Researchers at Concordia University have developed a new method to detect counterfeit coins more easily using advanced technology.
Despite being one of the oldest forms of money, coins are still vulnerable to counterfeiting, posing a threat to global currencies.
Recent incidents, like the breakup of a counterfeit ring in Spain by European police, highlight the ongoing issue.
The new method, described in the journal Expert Systems With Applications, uses image-mining techniques and machine learning to spot flaws in fake coins that might be missed by the naked eye.
The research was led by Professor Ching Suen from the Department of Computer Science and Software Engineering and involved postdoctoral fellow Maryam Sharifi Rad and research associate Saeed Khazaee.
The team’s approach relies on fuzzy association rules mining, a type of artificial intelligence that finds patterns that are not exact but still useful for detecting counterfeits.
Here’s how it works:
- Scanning the Coins: Coins suspected of being fake are scanned using high-tech equipment provided by law enforcement agencies.

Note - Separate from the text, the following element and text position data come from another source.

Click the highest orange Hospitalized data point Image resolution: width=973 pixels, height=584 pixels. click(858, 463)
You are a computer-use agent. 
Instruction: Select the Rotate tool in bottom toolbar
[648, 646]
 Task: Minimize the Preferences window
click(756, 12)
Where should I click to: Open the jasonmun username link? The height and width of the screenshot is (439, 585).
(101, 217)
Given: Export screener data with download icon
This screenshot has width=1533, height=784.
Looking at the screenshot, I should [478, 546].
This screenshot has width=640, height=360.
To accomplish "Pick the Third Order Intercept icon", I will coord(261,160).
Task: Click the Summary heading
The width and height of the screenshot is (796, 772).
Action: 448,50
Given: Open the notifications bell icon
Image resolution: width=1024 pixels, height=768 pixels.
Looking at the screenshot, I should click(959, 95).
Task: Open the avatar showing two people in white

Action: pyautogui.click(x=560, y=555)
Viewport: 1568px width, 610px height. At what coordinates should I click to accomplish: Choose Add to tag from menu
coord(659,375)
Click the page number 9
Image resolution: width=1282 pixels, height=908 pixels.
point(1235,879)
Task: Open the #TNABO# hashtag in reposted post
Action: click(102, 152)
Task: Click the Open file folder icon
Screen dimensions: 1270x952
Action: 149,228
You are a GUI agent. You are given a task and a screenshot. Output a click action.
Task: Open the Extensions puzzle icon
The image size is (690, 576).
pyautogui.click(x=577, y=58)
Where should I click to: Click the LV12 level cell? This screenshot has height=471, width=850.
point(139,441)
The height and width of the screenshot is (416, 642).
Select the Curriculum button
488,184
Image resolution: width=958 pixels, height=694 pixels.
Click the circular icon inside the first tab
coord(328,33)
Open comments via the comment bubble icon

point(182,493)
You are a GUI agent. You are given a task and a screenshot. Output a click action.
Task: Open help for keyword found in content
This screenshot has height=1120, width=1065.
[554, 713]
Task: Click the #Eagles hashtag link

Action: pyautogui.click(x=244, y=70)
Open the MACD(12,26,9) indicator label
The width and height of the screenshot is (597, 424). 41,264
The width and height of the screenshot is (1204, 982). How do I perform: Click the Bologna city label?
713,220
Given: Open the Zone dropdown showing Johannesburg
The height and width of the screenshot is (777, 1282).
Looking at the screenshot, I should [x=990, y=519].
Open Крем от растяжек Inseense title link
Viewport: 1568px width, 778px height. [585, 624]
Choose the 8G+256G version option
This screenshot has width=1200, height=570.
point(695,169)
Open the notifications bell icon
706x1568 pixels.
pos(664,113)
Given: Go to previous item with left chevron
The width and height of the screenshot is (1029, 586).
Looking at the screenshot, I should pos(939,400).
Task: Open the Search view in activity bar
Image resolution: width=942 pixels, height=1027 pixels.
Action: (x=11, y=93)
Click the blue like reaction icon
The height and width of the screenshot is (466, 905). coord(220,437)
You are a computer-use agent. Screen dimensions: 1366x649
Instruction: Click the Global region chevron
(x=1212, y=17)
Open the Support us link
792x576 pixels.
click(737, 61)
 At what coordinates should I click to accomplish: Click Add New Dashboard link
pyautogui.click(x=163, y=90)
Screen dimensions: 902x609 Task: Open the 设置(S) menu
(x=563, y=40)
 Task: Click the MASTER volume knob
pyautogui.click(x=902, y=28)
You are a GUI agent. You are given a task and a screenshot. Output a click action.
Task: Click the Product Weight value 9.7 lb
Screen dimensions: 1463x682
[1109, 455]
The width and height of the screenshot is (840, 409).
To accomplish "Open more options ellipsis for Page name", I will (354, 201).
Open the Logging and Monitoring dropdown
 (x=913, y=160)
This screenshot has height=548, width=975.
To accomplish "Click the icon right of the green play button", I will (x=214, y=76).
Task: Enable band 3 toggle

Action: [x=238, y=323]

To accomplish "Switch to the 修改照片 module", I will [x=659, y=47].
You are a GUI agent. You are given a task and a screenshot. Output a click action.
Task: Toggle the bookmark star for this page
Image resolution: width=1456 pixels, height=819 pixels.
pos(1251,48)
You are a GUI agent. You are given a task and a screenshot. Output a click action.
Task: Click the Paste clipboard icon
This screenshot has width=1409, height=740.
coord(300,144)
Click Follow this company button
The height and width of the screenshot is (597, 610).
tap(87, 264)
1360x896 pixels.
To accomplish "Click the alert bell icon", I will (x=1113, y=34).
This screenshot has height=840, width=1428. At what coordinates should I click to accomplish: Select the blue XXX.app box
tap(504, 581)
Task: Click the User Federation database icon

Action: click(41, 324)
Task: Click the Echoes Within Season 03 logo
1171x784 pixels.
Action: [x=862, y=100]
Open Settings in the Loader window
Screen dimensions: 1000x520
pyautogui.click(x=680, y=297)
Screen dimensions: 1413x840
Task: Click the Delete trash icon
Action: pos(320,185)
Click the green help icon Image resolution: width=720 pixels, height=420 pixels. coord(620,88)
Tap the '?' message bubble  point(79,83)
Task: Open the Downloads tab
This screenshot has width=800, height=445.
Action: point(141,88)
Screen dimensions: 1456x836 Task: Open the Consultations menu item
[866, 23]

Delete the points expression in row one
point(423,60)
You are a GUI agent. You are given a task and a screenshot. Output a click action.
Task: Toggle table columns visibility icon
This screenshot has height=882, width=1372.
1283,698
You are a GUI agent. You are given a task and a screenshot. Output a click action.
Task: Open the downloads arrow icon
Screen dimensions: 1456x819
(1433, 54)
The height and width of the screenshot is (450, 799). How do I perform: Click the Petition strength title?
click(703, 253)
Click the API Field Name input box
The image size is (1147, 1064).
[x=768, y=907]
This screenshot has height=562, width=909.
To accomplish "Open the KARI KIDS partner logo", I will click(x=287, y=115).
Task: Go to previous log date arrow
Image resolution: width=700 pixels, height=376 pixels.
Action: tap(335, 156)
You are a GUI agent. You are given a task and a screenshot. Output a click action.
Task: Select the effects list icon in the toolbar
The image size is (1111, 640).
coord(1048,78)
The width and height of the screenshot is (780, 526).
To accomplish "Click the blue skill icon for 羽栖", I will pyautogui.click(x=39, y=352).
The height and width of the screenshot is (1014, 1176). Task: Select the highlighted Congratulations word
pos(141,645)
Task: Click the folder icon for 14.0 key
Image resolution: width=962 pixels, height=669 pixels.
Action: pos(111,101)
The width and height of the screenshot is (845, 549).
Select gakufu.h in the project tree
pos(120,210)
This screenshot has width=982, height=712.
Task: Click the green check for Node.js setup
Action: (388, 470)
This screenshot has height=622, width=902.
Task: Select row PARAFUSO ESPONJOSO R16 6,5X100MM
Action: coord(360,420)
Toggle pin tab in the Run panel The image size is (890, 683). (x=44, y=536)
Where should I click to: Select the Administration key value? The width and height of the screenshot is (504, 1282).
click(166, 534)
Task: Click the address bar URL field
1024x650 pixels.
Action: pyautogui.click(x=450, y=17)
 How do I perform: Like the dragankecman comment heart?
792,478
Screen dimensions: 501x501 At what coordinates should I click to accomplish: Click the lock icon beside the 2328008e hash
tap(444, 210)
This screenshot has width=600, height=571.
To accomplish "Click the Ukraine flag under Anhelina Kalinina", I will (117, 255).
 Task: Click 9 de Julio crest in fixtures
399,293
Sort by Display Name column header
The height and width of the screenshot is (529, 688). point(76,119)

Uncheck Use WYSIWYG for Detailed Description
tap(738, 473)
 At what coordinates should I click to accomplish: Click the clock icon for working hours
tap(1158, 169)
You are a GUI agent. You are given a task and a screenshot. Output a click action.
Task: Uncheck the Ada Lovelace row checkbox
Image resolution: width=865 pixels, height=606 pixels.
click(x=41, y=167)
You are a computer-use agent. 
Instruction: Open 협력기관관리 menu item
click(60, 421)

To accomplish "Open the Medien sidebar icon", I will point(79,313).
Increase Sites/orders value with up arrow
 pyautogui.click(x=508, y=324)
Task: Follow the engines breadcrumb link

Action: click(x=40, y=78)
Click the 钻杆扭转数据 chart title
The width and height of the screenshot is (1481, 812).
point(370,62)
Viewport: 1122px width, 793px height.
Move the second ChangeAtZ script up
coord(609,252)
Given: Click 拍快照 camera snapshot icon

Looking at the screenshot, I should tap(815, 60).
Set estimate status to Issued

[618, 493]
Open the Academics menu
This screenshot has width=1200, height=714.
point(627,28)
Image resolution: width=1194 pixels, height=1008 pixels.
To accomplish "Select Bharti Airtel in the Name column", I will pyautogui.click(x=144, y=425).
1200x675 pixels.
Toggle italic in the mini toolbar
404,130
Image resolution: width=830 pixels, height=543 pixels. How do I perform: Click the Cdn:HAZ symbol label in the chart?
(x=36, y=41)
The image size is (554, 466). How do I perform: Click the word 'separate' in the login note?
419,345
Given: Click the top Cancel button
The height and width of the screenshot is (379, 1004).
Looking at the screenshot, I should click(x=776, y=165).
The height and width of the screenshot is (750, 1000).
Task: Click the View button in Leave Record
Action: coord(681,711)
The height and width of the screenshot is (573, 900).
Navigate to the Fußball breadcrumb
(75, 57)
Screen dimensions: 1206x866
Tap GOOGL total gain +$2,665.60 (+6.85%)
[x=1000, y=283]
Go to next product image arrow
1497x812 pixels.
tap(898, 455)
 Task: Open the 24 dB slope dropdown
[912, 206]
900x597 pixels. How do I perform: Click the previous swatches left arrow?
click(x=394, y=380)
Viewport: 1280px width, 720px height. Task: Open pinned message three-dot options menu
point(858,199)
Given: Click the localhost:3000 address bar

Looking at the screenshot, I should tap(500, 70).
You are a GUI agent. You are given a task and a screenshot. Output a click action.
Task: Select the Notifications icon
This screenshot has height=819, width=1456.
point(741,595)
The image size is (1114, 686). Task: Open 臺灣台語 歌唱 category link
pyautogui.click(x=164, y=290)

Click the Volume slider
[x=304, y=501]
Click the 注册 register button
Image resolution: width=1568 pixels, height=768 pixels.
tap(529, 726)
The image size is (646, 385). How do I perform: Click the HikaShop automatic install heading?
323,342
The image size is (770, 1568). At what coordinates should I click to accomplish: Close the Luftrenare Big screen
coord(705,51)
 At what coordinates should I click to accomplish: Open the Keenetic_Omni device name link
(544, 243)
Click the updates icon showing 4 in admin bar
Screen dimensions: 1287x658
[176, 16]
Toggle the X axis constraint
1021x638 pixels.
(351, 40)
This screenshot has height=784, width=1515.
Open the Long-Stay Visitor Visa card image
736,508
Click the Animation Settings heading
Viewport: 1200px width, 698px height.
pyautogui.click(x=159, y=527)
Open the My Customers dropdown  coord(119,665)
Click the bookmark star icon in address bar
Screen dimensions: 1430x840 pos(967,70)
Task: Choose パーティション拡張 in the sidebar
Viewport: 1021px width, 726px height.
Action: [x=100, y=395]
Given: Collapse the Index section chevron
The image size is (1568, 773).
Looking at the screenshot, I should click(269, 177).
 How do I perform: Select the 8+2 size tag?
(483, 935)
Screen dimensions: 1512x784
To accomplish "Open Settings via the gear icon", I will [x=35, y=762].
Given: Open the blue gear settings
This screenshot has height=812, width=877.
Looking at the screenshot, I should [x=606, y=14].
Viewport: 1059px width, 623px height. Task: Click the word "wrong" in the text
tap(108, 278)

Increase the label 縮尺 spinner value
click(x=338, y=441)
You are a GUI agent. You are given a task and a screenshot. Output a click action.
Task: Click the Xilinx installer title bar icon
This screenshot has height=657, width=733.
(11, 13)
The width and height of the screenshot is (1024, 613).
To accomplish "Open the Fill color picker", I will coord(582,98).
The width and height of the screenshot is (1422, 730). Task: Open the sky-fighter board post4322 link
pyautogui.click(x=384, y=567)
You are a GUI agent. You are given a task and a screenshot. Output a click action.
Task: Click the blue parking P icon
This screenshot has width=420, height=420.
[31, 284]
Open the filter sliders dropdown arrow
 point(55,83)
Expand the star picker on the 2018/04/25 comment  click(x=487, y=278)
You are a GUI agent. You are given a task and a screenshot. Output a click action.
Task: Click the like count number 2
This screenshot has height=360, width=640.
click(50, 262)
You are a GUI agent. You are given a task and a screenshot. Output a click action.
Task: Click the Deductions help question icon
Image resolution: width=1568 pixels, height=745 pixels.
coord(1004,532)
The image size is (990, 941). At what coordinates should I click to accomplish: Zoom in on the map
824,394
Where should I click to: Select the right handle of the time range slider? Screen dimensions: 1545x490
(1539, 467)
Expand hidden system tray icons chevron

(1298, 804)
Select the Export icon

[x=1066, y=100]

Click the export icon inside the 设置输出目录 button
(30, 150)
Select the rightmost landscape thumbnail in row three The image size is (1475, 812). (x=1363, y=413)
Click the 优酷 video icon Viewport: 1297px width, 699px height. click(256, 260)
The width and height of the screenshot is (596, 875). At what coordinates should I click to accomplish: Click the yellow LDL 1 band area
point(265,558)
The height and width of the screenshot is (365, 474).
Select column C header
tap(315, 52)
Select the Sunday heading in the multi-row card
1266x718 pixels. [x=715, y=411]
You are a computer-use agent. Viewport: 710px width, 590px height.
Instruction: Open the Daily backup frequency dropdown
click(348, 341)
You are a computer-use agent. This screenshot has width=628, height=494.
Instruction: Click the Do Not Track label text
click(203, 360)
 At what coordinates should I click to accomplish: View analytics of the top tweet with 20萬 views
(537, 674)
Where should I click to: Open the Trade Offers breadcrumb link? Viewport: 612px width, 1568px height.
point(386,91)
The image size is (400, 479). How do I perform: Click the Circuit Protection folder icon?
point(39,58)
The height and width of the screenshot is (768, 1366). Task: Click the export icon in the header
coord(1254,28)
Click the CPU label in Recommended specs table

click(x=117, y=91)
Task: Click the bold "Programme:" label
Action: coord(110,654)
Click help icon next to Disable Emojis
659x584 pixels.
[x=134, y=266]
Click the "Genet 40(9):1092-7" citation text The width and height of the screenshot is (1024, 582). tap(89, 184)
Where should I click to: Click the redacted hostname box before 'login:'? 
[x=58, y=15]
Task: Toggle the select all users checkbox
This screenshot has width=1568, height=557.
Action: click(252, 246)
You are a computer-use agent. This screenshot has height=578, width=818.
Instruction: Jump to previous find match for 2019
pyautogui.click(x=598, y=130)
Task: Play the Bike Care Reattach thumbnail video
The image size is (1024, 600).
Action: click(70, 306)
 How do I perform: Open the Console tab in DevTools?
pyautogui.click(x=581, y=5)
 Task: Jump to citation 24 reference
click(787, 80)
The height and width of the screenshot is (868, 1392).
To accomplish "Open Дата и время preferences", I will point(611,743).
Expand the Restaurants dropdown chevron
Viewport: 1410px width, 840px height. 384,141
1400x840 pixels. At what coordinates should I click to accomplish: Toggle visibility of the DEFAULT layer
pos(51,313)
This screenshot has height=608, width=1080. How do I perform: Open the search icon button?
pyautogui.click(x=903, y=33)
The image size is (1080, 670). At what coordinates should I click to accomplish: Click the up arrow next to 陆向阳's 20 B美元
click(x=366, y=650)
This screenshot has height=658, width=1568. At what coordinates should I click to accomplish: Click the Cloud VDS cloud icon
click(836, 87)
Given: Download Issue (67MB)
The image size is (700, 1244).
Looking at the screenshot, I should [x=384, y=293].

- Identifying Regions of Interest: The scanned images are broken down into regions of interest, called “blobs.” These blobs are collections of localized, coherent regions that show visual similarities and compositions.
- Analyzing Blobs: The blobs are analyzed for their color, texture, shape, and size. This analysis helps researchers identify patterns and relationships among the blobs’ attributes.
- Applying Fuzzy Association Rules: Using these patterns, the fuzzy association rules mining technique extracts frequent patterns from the images. These patterns help researchers understand the images better and determine whether a coin is real or fake.
Professor Suen explains, “Using image technology, we scanned both genuine and counterfeit coins to look for anomalies, like letters or the face of the person on the coin.”
This method is not only about protecting the economy but also about advancing technology and improving security.
Maryam Sharifi Rad, the lead author of the paper, adds, “This framework pushes the boundaries of technology and helps improve security.”
The technique can identify tell-tale signs of forgery that are not visible to the naked eye, making it a powerful tool in the fight against counterfeiting.
The researchers believe their method can be used to detect a wide range of counterfeit items, not just coins. “This method can be applied to detect all kinds of fake goods,” says Suen. “It can also be used to spot fake labels on fruits, wines, liquor, and more.”
In summary, this new technology from Concordia University provides a sophisticated and effective way to detect counterfeit coins and other fake items, helping to safeguard economies and improve security worldwide.